After Chambers died, Rowlett estified that phone records indicated Tellis deleted all their calls and text message conversations. Prosecutors contend that Tellis was hiding evidence of their relationship and, particularly their communications that fateful day, but Tellis offered an explanation.
“I didn’t want to have a deceased person’s, uh, information in my phone with a number in my phone that’s just gonna be no longer used,” he claimed in the docu-series.
In the show, his mom said he was probably scared that police would assume he had something to do with Chambers’ death because they communicated so frequently in the days leading up to her murder.
According to Rowlett, Tellis was one of the last people ever to communicate with Chambers.
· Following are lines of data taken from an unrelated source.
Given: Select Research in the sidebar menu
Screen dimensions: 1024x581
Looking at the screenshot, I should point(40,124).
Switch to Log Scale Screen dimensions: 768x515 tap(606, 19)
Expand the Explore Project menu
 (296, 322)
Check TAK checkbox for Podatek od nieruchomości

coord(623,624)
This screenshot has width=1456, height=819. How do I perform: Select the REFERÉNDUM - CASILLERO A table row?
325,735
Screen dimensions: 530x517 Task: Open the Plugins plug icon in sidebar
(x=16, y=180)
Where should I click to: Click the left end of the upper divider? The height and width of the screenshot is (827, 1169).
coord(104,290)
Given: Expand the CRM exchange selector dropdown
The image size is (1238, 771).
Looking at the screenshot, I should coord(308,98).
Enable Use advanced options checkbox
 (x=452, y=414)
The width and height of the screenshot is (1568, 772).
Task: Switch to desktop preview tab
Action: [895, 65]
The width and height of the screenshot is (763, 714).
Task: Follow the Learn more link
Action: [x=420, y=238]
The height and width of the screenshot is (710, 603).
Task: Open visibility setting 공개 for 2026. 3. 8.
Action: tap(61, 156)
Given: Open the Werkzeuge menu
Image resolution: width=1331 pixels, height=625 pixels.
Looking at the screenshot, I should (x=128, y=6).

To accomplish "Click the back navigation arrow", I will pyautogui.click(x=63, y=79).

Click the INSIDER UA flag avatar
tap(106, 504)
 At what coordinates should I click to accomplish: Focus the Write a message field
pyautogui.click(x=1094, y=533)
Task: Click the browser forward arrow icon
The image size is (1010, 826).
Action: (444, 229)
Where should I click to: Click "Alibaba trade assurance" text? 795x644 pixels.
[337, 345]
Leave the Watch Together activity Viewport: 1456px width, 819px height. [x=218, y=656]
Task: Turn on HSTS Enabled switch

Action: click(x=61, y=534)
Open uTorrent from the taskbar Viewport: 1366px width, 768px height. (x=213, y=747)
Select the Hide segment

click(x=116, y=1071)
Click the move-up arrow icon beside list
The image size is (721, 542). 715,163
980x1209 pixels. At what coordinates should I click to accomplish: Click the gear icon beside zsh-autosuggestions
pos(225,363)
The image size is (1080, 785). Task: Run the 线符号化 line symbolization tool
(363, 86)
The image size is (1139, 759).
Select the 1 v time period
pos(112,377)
6. His arrest sparked racial debate
Tellis’ arrest created a racial divide in the tiny town of Courtland, as told in the docu-series. That division only escalated when the story went viral on social media.
“It started being a race war,” one of her friends recalled.
Ashunta Winfield, Chambers’ friend and neighbor, said that “Jessica loved everybody. She’s never seen a color in a person.” Chambers had black friends and black boyfriends, including boyfriend Travis Sanford who was incarcerated at the time of Chambers’ killing.
Winfield said Chambers would be upset if she knew how racially divided the town became after her murder.